Keogh graduated from NUIG with a degree in microbiology and carried on to UCC to do a masters in food science. She had started in the work place when she decided to commit wholly to rowing, halfway through 2018. The following year’s sky-line was dominated by Olympic qualifiers. There was nothing else to see.
Then Keogh got sick. Everything about it was concussive: she struggled to breathe and was in such excruciating pain that she couldn’t sit down or lie down. She presented herself at accident and emergency and was discharged without an answer. Days passed before they discovered blood clots in her lungs that had travelled from her legs. For over a week, at the end of May 2019, Keogh lay on a hospital bed, counting the cost in an athlete’s currency.
“I think it was a huge threat to my overall health and at the time I probably didn’t appreciate that as much, because to me it was like, ‘I have to stop training, my plans are all up in the air. I’m working towards this [Olympic qualification], realistically, my whole life.’ It was hard to even think about my health when I was looking at the disruption that was in front of me.
“I was in such a rush to get back for the World Championships, and I was in such a rush to make sure I was in a good place for the late qualifiers, that I didn’t really process it. I think it was only when I went home for the first Covid lockdown the following spring  that I realised I was so lucky. I started to appreciate that it could have gone much worse. There’s a GB rower - I think he has three Olympic medals – and he’s paralysed because he got a clot in his spine. He’s in a wheelchair.
“I knew I was young and I knew I was fit. I had all the right cards in front of me to get back and recover. At the time it was very much, ‘Question one, do I have to retire? No. Question two, how long is it going to take me?’”
In the end, everything stopped and Keogh caught up. They didn’t qualify the boat until May of 2021, just two months before the deferred Olympics. Nobody even knew who would sit in the boat until March of that year, when all of the permutations had been interrogated in the trials.
Those trials frame every season. In rowing, the squad dynamic is different from field sports. The athletes lean on each other through the hellish training, but the crew is picked by an adversarial process; someone’s hopes will be shattered by someone close.

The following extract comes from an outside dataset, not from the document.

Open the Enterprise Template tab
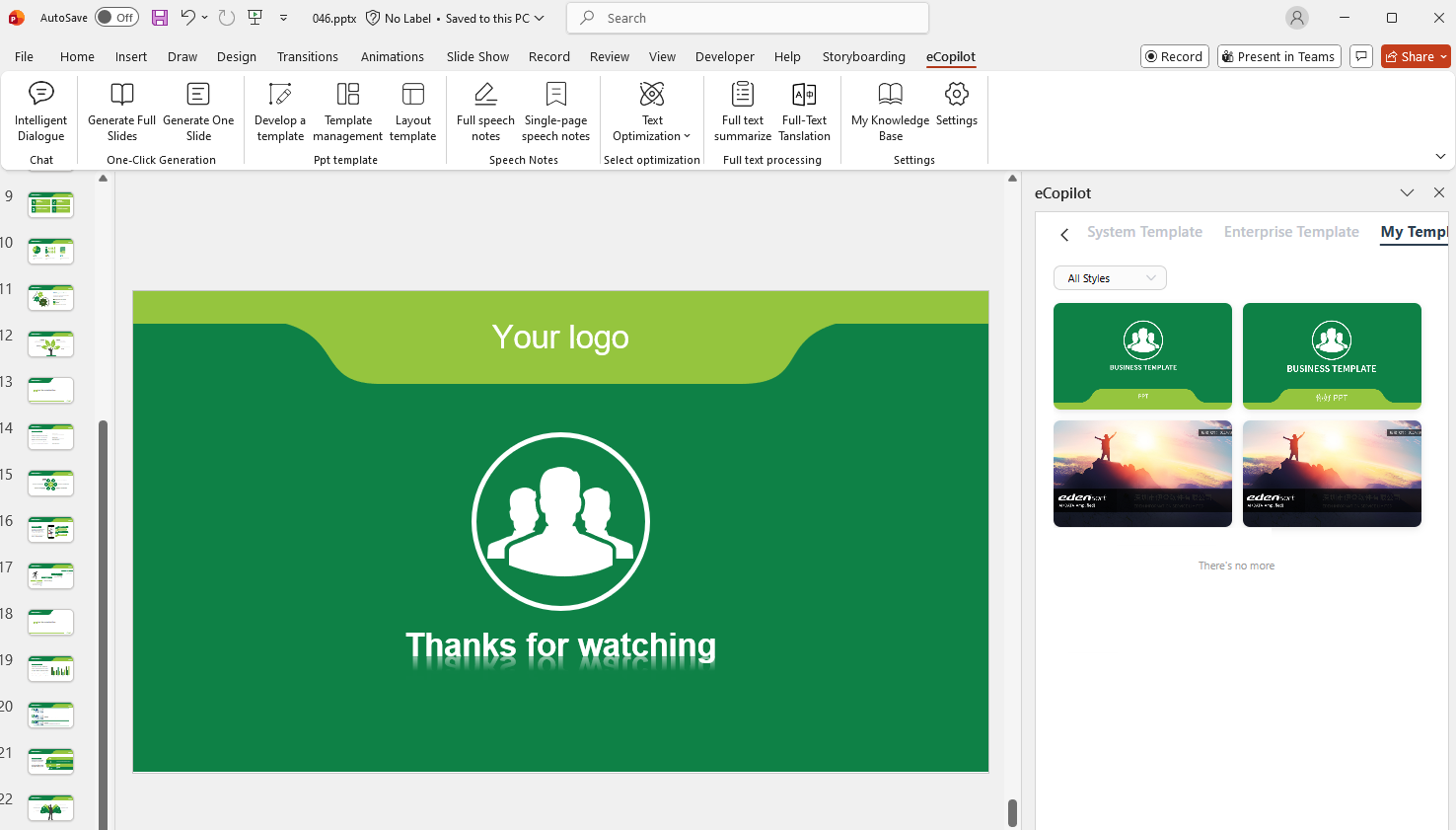1456x830 pixels. point(1291,232)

“In the trials,” Keogh said on the stage in Trinity, “you’re rowing against your best friends, and you want to beat them, and you want to beat them well. But then the next day, you could be rowing with them.”
When the women’s four won silver at the European Championships in Munich last month only half of the Olympic crew was in the boat; for the World Championships this week, the Tokyo four has been reunited.
In Munich they blasted off in front, pulping the play book from the Olympics, in pursuit of a different outcome. That’s what kept her. The quest continues.